Segment Start: Dataset records

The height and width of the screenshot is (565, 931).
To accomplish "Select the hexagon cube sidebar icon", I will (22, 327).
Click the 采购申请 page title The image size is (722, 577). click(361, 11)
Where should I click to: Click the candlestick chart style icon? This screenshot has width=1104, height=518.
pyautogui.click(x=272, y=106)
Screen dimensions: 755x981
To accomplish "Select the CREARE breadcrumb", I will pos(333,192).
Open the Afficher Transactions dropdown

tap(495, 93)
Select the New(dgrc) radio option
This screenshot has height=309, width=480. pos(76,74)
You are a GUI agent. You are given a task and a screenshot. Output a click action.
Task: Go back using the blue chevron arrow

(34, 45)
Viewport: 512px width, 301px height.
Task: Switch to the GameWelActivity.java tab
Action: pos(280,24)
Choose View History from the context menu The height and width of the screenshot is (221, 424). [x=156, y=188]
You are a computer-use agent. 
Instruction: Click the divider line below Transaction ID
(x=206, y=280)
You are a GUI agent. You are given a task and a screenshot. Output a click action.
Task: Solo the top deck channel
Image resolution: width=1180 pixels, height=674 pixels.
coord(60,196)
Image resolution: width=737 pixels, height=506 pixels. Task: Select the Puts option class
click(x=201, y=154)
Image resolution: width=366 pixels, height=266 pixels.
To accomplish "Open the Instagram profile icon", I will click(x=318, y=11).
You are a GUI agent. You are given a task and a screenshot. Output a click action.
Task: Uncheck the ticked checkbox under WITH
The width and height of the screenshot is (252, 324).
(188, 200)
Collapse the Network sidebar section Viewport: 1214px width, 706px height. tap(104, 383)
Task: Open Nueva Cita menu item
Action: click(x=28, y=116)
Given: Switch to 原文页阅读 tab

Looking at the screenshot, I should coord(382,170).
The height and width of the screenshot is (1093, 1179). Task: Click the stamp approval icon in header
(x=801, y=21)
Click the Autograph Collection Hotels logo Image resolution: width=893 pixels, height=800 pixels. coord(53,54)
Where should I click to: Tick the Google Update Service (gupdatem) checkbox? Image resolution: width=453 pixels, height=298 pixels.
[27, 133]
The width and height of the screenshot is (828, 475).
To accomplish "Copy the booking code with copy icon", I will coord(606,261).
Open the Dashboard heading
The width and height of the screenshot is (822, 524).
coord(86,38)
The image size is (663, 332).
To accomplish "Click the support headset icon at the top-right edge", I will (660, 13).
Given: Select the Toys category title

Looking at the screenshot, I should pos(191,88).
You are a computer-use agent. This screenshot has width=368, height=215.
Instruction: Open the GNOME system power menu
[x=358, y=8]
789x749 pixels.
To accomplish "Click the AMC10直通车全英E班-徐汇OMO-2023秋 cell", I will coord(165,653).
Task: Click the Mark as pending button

Segment End: Dataset records

> **About this exercise**
Scan the entries for the word "computer". Report each line that has it.

> **Answer area**
You are a computer-use agent. 
You are a computer-use agent. This screenshot has width=368, height=215.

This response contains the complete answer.